FYI for the Government of West Bengal: One high tide over, many more coming



I wrote this on Sunday in my diary, and wanted to post it the same day. I am hopelessly late, but here it is:

Today, the high tide will finish what Cyclone Aila left unfinished a fortnight ago.

About 900 km of the Sunderbans’ 3,500 km-long embankment was breached by Aila. The water that will surge through today will determine the fate of the people of Sunderban for the next couple of years. Saline water will make the land un-cultivable. More people will slip below the poverty line.

It would be expecting too much from the state government to have had some sort of preparation for the cyclone. (This document that I found after a very brief search says, “A simple frequency distribution of all observed cyclonic activities in the Bengal delta suggests that these events usually occur twice per annum: in late May and in early November.” It also adds that climate change will cause more storm-like surges in the Sunderban in the 21st century.)

But the high tide does not come all of a sudden. Between the cyclone and the high tide, villagers toiled all by themselves to re-build as much as they could. Thousands fled, but I cannot fathom the strength and courage of those who stayed and put brick on top of brick and hoped they could save their land. They ignored the plight of their own families and worked on the embankment for up to 12 hours a day on some chire (parched rice) and gud (jaggery).

The CM on his visit to the cyclone-hit villages requested people to sort this out on their own. And, if they did, he would pay them Rs 81 per day for work done on rebuilding the embankment. (It turns out they were paid not more than Rs 26 or so per day.)

Why was the army not called in to work on the embankment?

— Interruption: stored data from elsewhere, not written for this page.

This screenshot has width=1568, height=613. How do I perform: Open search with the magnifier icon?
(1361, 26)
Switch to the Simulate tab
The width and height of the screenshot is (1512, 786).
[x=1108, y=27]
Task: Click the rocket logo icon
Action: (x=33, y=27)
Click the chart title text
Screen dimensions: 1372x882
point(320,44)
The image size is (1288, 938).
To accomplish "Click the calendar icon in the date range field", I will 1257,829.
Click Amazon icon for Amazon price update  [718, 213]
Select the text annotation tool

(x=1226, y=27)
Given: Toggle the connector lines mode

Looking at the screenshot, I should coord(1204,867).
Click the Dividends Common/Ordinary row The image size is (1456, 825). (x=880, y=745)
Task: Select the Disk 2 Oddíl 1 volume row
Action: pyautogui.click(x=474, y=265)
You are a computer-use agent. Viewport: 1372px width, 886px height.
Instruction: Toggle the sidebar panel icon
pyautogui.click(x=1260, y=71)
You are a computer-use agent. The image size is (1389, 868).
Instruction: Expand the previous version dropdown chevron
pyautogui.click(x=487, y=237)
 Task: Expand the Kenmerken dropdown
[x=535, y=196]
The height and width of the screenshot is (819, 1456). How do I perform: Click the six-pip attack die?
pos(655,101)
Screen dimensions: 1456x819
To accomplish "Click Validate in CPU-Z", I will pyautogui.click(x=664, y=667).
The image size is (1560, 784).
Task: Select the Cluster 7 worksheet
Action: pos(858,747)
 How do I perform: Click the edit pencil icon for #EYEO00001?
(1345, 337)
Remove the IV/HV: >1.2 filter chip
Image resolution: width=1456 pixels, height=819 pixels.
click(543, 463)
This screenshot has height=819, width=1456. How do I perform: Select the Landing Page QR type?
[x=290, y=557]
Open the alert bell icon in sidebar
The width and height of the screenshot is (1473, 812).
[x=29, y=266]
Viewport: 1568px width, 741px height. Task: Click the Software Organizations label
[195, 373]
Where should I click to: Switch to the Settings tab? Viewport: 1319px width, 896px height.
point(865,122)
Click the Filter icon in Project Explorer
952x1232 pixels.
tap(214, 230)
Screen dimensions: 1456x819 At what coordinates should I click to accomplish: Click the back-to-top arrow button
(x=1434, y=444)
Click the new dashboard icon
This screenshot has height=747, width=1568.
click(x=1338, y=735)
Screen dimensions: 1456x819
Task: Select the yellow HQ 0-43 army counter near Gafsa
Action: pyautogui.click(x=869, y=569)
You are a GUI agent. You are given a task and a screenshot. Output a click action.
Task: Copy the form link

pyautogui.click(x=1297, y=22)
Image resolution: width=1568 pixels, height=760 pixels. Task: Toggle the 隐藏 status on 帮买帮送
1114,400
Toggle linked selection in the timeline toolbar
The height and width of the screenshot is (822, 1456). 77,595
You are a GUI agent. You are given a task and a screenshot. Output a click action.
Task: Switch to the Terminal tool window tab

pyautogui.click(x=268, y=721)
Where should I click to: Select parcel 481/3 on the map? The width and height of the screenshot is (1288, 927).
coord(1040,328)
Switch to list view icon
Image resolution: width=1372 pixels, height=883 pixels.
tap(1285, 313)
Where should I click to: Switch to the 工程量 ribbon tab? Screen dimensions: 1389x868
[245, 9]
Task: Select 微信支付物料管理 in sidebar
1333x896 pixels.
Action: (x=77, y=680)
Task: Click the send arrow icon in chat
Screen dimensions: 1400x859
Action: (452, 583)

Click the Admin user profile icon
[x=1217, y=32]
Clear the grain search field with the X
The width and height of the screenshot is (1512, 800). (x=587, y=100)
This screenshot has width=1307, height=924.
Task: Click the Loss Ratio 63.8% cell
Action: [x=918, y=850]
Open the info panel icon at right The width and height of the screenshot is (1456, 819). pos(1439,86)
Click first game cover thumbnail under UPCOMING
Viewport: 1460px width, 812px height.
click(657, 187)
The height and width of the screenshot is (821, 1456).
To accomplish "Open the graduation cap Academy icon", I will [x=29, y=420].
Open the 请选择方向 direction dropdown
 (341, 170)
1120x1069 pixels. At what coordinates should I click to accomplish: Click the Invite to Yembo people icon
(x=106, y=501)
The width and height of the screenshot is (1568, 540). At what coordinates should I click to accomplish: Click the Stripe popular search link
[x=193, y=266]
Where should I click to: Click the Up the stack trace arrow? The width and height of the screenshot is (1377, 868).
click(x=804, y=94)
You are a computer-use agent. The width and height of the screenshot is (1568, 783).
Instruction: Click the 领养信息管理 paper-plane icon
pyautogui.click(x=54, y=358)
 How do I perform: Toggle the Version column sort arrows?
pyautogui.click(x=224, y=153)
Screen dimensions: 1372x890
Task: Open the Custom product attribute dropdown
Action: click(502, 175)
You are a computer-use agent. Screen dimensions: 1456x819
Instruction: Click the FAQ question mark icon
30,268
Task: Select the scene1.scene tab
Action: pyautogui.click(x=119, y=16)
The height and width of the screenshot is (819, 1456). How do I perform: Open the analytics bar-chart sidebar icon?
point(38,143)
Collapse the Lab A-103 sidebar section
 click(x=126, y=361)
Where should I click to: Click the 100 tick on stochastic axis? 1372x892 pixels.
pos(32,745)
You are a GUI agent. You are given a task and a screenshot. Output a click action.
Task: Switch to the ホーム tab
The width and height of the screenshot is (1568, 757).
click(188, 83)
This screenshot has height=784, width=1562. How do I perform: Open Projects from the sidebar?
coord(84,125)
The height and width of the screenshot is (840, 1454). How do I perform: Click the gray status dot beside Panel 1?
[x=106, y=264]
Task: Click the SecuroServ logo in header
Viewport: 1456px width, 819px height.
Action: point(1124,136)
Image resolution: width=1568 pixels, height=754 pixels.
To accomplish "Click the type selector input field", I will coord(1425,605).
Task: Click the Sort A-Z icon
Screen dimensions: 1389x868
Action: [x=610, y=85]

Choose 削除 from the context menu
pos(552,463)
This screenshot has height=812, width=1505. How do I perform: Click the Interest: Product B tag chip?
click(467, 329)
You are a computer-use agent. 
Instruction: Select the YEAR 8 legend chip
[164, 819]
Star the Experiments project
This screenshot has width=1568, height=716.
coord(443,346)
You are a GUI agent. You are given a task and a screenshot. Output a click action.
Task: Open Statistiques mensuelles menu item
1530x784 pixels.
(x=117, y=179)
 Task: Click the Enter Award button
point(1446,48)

How can villagers be left on their own to deal with a problem that is not local at all? Does the CPM government even realize the implications of Sunderban drowning?

Even after the high tide came and caused fresh misery, the army has still not been called in. There will be many high tides, and there is the monsoon yet to come in its full fury. In reaction, the government will do the same thing it has been doing over the years: nothing.

Forget Sunderban, uprooted trees are still lying on the main roads of Kolkata. The civic administration said it doesn’t have enough axes to cut the trees up. (Somebody should nominate these people for Lying Through Their Teeth award, or for The Best Excuses to Skip Work award.) For once, they may be telling the truth. The axes have all been sent to the suburbs for some cleaning up work.

Oh, and in the meantime, the mayor of Kolkata came up with an interesting idea. He was so touched with what the CM did for the cyclone-hit, that he nominated him for the Nobel Peace Prize. (This one gets me, and I am at a serious shortfall of words for this.)

I am amazed at this apathy. And I shiver when I realize that all it took to show us the government’s impotence is a cyclone that never really hit with all its force. It kind of swept past and ravaged south Bengal on its way out. But what if the eye of the cyclone was Kolkata?

At least, after we saw the state government’s relief efforts (?), we know that we are on our own. At least, we have places to run to, and buses, cars, trains, and planes to go there. Not so, for the people of Sunderban.